**Texto seleccionado:**

====

Es la narración inolvidable de un gol extraordinario. Que se puede escuchar ene veces y las lágrimas brotan como la primera vez. Es que el fútbol cuando es bien jugado es un arte, un espectáculo único. Un ballet que enamora a la pelota, esa casquivana que siempre se deja seducir por el talento. Ese talento que vio Méjico en aquél junio inolvidable encarnada en ese petiso retacón de una inteligencia natural que es la que  moviliza a esa izquierda sublime.

====

**Tarea 1:**
¿Puedes reproducir sin cambios el pasaje del texto sobre el gol que va desde "Es la narración" hasta "esa izquierda sublime."?
**Tarea 2:**
¿Podrías escribir la parte que sigue en el texto sobre el gol, a partir de su última oración?

[Datos de localización por coordenadas de píxeles]
====

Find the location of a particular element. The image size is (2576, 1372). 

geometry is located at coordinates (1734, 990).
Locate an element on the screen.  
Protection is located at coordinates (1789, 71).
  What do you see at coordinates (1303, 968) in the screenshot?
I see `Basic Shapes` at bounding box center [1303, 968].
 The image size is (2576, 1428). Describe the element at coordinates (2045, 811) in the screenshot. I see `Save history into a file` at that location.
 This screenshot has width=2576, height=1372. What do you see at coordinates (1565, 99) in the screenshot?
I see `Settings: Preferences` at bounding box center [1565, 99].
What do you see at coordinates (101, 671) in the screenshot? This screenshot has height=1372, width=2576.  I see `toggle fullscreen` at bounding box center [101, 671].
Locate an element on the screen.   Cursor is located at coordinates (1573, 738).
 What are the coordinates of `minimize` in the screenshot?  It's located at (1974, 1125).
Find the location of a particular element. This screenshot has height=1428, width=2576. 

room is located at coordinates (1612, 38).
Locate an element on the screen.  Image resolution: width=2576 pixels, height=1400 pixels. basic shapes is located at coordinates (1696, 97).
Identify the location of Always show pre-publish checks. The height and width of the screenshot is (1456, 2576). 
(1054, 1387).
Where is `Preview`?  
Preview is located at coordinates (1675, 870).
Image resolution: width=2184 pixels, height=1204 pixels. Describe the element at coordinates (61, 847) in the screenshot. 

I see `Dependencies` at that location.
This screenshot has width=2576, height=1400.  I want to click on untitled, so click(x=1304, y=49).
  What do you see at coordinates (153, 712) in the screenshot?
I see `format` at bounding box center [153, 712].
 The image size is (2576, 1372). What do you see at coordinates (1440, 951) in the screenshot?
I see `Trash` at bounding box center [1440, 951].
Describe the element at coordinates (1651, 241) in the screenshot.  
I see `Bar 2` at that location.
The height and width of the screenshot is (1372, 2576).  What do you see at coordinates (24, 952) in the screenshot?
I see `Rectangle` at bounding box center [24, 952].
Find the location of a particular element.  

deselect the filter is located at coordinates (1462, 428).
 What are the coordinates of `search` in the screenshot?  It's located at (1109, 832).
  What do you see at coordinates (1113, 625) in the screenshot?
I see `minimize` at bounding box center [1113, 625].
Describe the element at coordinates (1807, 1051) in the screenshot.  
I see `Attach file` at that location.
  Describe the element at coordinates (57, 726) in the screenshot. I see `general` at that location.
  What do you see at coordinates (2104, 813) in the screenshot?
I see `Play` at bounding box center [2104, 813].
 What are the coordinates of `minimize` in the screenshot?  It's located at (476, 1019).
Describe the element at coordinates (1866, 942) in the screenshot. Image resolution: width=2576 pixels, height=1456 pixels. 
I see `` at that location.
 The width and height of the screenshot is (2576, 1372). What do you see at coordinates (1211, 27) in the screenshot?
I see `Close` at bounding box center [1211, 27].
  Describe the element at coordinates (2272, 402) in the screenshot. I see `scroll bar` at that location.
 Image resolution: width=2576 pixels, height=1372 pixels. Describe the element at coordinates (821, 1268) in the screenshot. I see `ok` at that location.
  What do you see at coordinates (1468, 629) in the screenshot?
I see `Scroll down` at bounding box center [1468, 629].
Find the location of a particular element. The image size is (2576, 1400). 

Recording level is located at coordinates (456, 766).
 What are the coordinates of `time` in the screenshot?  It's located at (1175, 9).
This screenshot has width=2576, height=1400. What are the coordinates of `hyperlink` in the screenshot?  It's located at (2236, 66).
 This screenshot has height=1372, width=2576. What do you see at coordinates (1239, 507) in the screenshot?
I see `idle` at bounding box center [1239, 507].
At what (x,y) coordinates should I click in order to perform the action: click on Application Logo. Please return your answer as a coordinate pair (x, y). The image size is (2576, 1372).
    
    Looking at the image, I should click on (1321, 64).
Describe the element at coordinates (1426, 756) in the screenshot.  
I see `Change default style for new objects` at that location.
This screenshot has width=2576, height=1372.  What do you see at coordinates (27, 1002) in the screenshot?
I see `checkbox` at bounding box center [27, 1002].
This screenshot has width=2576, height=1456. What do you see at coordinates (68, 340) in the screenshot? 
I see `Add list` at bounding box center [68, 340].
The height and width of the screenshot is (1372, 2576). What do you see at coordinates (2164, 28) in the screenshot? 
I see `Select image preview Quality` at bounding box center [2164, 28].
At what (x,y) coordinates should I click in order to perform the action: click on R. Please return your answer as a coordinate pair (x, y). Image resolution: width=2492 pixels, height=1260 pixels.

====

**Respuesta 1:**
Es la narración inolvidable de un gol extraordinario. Que se puede escuchar ene veces y las lágrimas brotan como la primera vez. Es que el fútbol cuando es bien jugado es un arte, un espectáculo único. Un ballet que enamora a la pelota, esa casquivana que siempre se deja seducir por el talento. Ese talento que vio Méjico en aquél junio inolvidable encarnada en ese petiso retacón de una inteligencia natural que es la que  moviliza a esa izquierda sublime.

**Respuesta 2:**
Vivíamos el tercer  año de la democracia surgida de una derrota militar. El gobierno de Alfonsín cumplía su promesa y había sentado en el banquillo de los acusados a los miembros de las primeras juntas militares. Un gran gol de la historia. El equivalente político de esos dos goles del Pelusa de Villa Fiorito, ahí donde ese chiquilín diariamente consumaba  sus gambetas para sortear la marca a presión de la pobreza. Ahí donde disfrutaba de la presencia de ese sobrio y equilibrado padre y de esa madre que se descomponía a la hora de la comida para que alcanzara la comida que escaseaba para Diego y sus hermanos. Y ese 22 de junio, el petiso retacón, siempre solidario con sus compañeros, consumaría la hazaña de hacer dos goles, uno con la mano que pareció un cabezazo y el otro, el que agotó todos los adjetivos. Ese que es al fútbol el equivalente a lo que es el Moisés de Miguel Ángel en escultura, o El entierro del Conde de Orgaz de El Greco en pintura, comparable a la perfección de Borges en literatura, o a la precisión y belleza de una película de Ingmar Bergman.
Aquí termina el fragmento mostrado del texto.